Jordán Reservoir (vodní nádrž Jordán) is a reservoir inside the town of Tábor in the South Bohemian Region of the Czech Republic. Built in 1492, it is the oldest dam in Central Europe.

==History and parametres==
The reservoir was created by creating an earth dam across the Tismenický brook with the purpose of providing drinking water for the town's inhabitants. Later, it was used for aquaculture. Today it is used as a place of recreation. The levee of the reservoir is 18 metres high, and the area is 50 ha. It contains around 3 million m^{3} of water. The deepest point is 14 m below the surface.

Jordánský brook flows out from the reservoir, with the 18-metre high Jordánský waterfall just after the levee. A short distance upstream on Košínský brook, next to the village of Náchod, lies a smaller dam named Malý Jordán ("Small Jordán").
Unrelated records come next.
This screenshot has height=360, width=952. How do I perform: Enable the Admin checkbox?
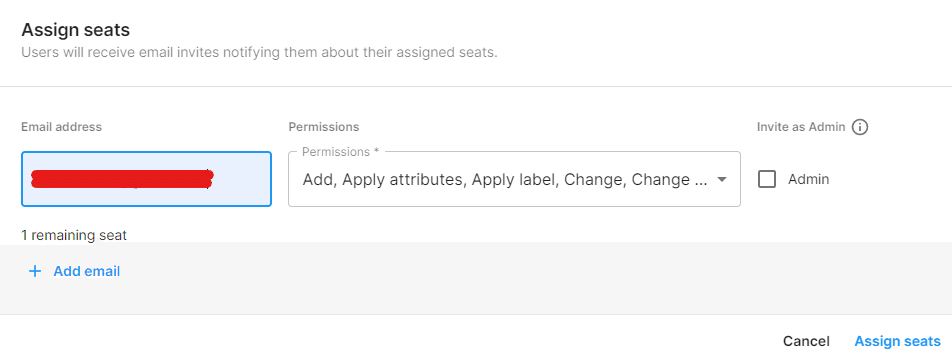(767, 179)
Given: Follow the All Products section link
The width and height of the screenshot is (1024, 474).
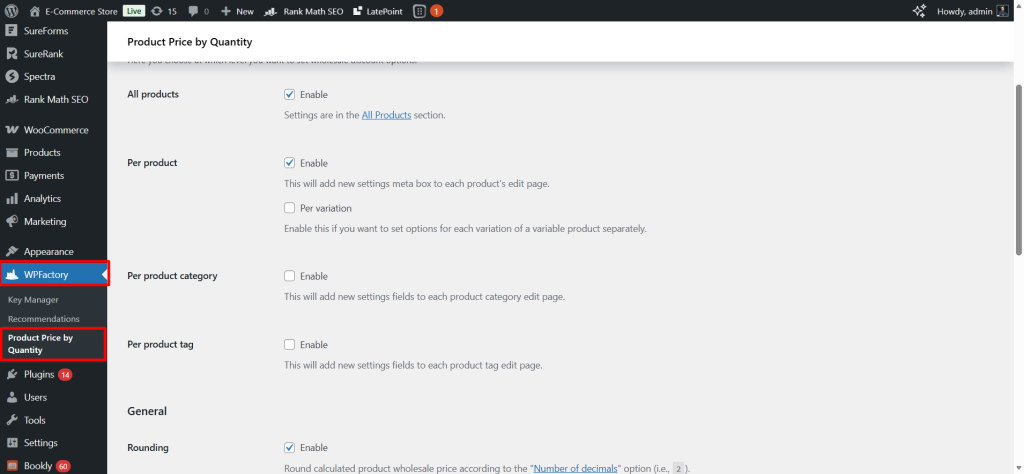Looking at the screenshot, I should point(386,116).
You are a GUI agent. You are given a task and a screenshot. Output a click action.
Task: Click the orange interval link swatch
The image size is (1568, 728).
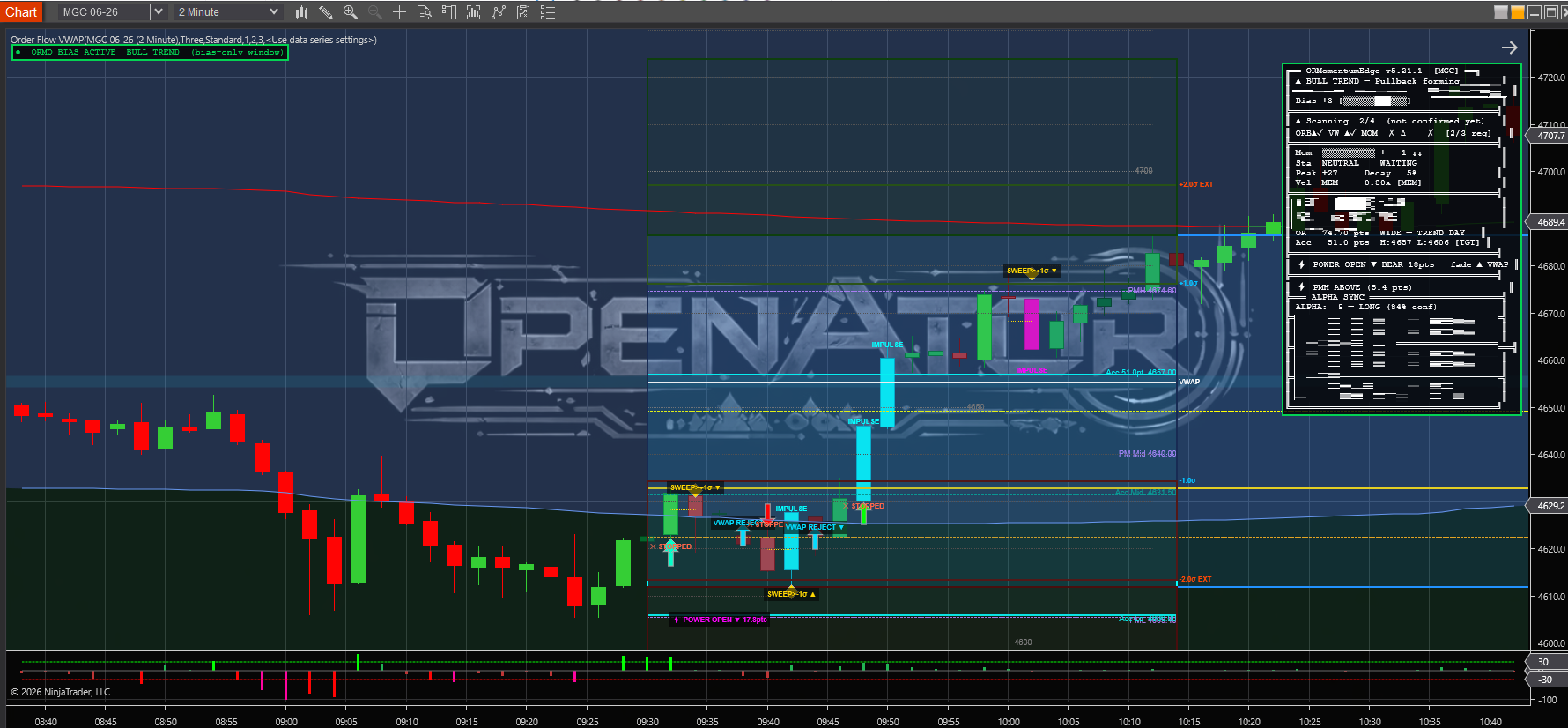(1517, 12)
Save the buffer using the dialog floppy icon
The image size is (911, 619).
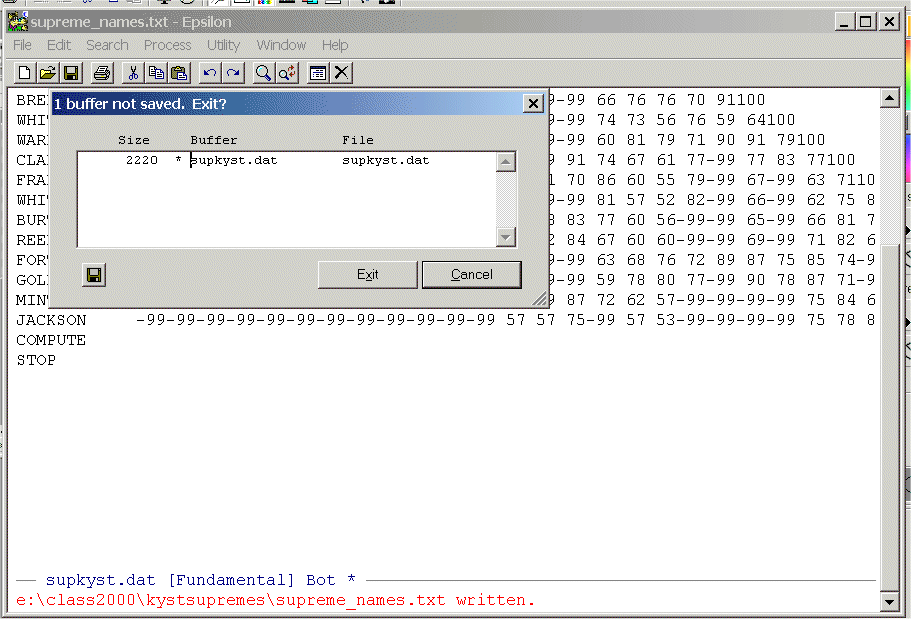pos(94,275)
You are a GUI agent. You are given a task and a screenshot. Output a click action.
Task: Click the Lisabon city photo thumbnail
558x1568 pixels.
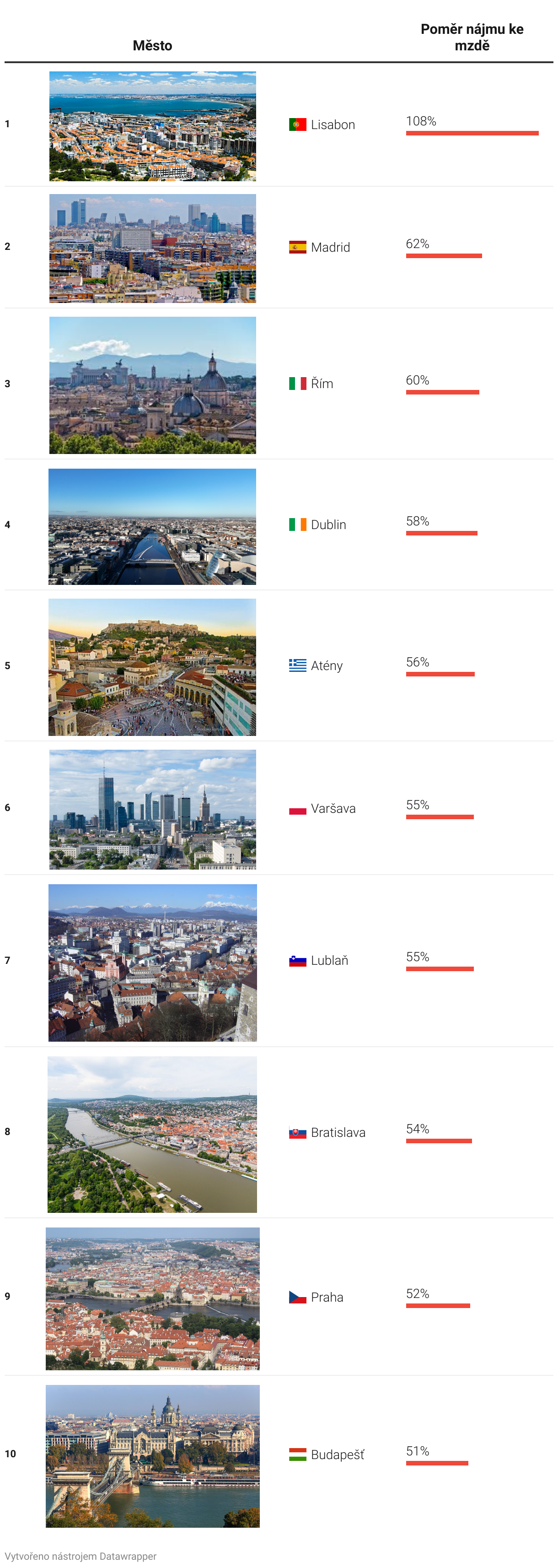click(x=152, y=126)
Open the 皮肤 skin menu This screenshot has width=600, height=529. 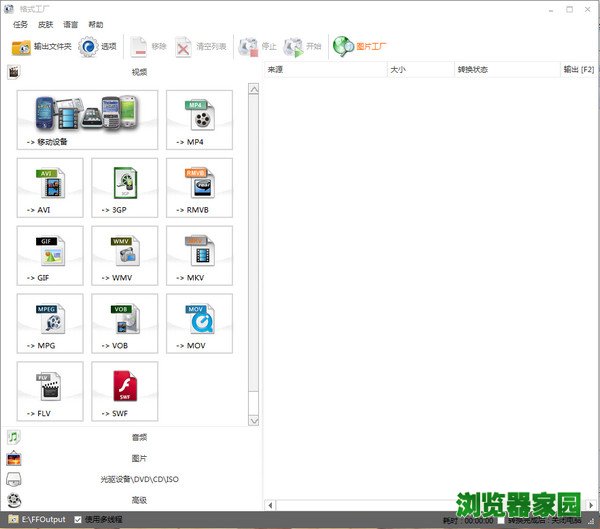[45, 24]
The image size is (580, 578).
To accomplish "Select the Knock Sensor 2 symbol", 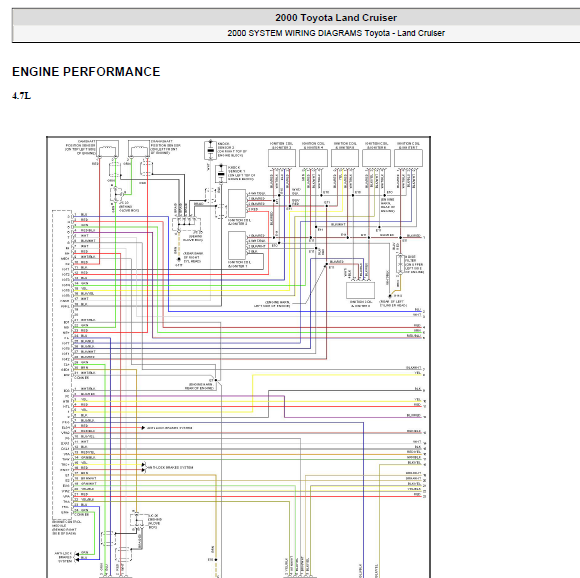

In 1991, a road bridge was built over the reservoir. The bridge is suspended on a single 77-metre high pylon. The length of the bridge is 208.5 m, and it runs 10.5 m above the water surface.

==Recreation==
The northern bank of Jordán is called Plovka and it is often used in summer for sunbathing. There is also a beach which is used in summer for swimming and a restaurant. It is also possible to lend paddle boats and normal boats there. Near the east part of Jordán is a traffic park. There is also a children's playground including a sandbox and climbing frame. On the south side, there are many pontoons.

==Setting==
Jordán is located in the east part of Tábor, next to the main square.

==Fauna==
In Jordán the greatest fish that has ever been documented was a carp weighing 28 kg, found dead on the shore.